Having thus summarized the invention, it will be seen that it is an object thereof to provide a subscription broadcast security system of the general character described herein which is not subject to the aforementioned limitations, shortcomings, and deficiencies.
With these ends in view, the invention finds embodiment in certain combinations of elements and arrangement of components for which the aforementioned objects and certain other objects are hereinafter attained, all as more fully described with reference to the accompanying drawings and the scope of which is more particularly pointed out and indicated in the appended claims.
In the accompanying drawings in which is shown an exemplary embodiment of the invention:
Referring now in detail to the drawings, and in particular to FIG. 1 , the reference numeral 10, denotes generally a subscription broadcast security system in accordance with this invention.

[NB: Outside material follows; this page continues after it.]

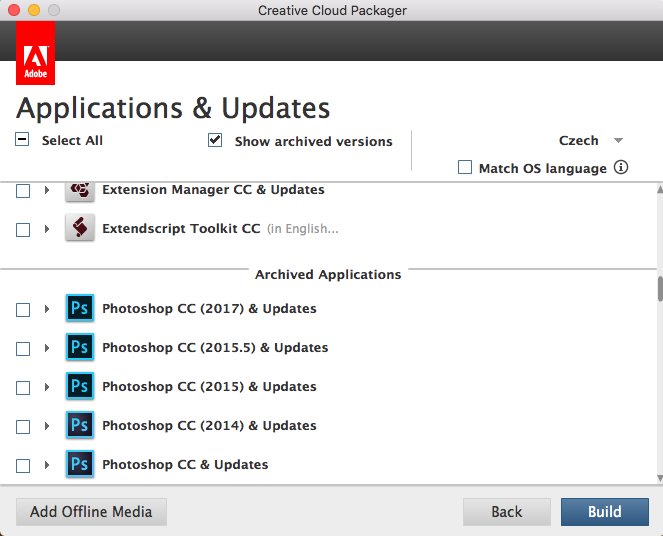Click the Extendscript Toolkit CC icon

click(80, 227)
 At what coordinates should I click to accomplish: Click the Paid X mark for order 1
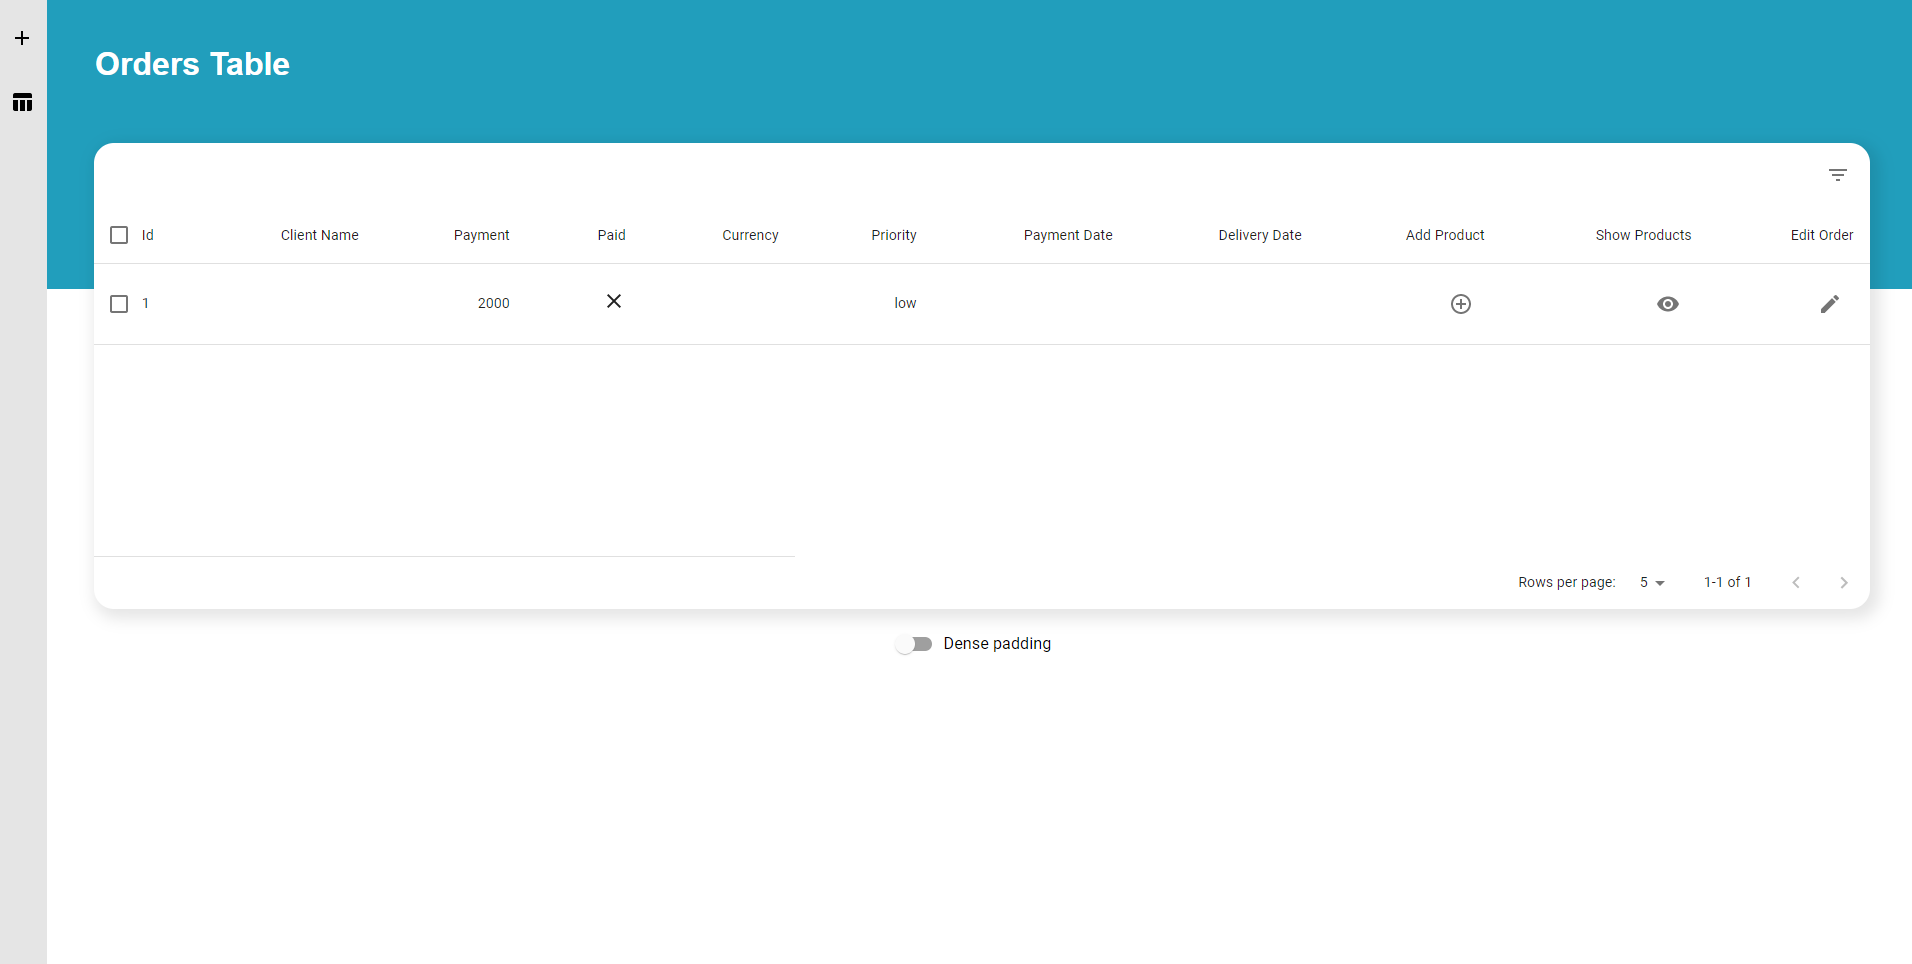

The security system 10 is particularly adapted for pay-TV programming delivered by terrestrial, satellite, or cable transmission.
By way of overview, a service provider 12 typically originates an encrypted program datastream 14 from an uplink facility for broadcast from a transmitter 15. For the purpose of this discussion, the program datastream 14 is uplinked to a satellite 16 and then downlinked to a subscriber receiving dish antenna 18 for reception at a digital receiver 20. The program datastream 14 must be decrypted to provide a perceptible video signal at a monitor 22 and an audio signal at a speaker 24. A management aspect of this security system which will be described in further detail hereinafter, includes a communication link 26 between the service provider 12 and subscriber for processing subscription orders and for controlling decryption access. The link 26 may, for example, be by telephone line, pager, or cable, and can include two-way communication.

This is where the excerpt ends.